Is our name holding us back? Philadelphia is, of course, the largest market in our territory, but generally speaking, the proud residents of cities such as Harrisburg, Allentown, Seaside Heights, Dover and Gettysburg don’t identify whatsoever with Philadelphia. How do we know? They keep telling us. A change of name reflecting the extensive geography we serve may be in our future. But at what cost, and how would we best implement such a massive project?
Will what has gotten us this far get us where we need to go? “Partly” is the only realistic answer. The changing culture of our times, new technologies and the aging out of foundational leaders who shaped this organization calls for new thinking and different approaches.
Is our current funding model sustainable? While the Chapter enjoys a broad base of annual support, we do not have an endowment fund or earned income stream upon which to rely. Essentially, we start each new year all over again hoping to achieve the operating budget from contributed dollars. An expanding patient population expected to live longer suggests the answer to the above question is no. But what can be done? What changes are necessary?

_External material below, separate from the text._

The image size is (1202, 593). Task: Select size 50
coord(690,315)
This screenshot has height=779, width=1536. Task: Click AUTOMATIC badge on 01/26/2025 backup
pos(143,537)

Giving and Investing - We Need Both!
The adjacent table tells an obvious tale; the overwhelming number of gifts received by the Chapter are less than $1,000, nearly 97%. These small to mid-size level gifts are the very lifeblood of the Chapter, fueling our annual operations. This is a sign of a healthy organization to be sure, but also is fairly limiting. To adequately prepare for our future, we need to also have significant investment.
Ways in Which Almost Anyone Can Help
There are ways to invest in the Chapter’s future that won’t impact current cash flow.
· Assign a bequest in your will. When it comes to leaving your personal legacy, family always comes first. But, options exist to provide for your loved ones while also supporting us.
· Make a qualified charitable distribution through your IRA (for those 70-1/2 or older).
· Name the Chapter as a beneficiary of your retirement account or life insurance policy.
Individuals in a position to make a larger investment might consider the following:
· Gifts through an existing Donor Advised Fund (DAF), or establishing a new DAF.
· Establishing a permanent Named Fund to honor or remember a loved one.
· Tax-advantaged gifts of appreciated securities.
· Helping us establish an endowment fund.
· Making a multiple-year pledge.
Through this communication, I hope you have learned something new about The ALS Association Greater Philadelphia Chapter. Since coming here in 2005, I have been continuously humbled and honored to be part of an organization that does so much for so many.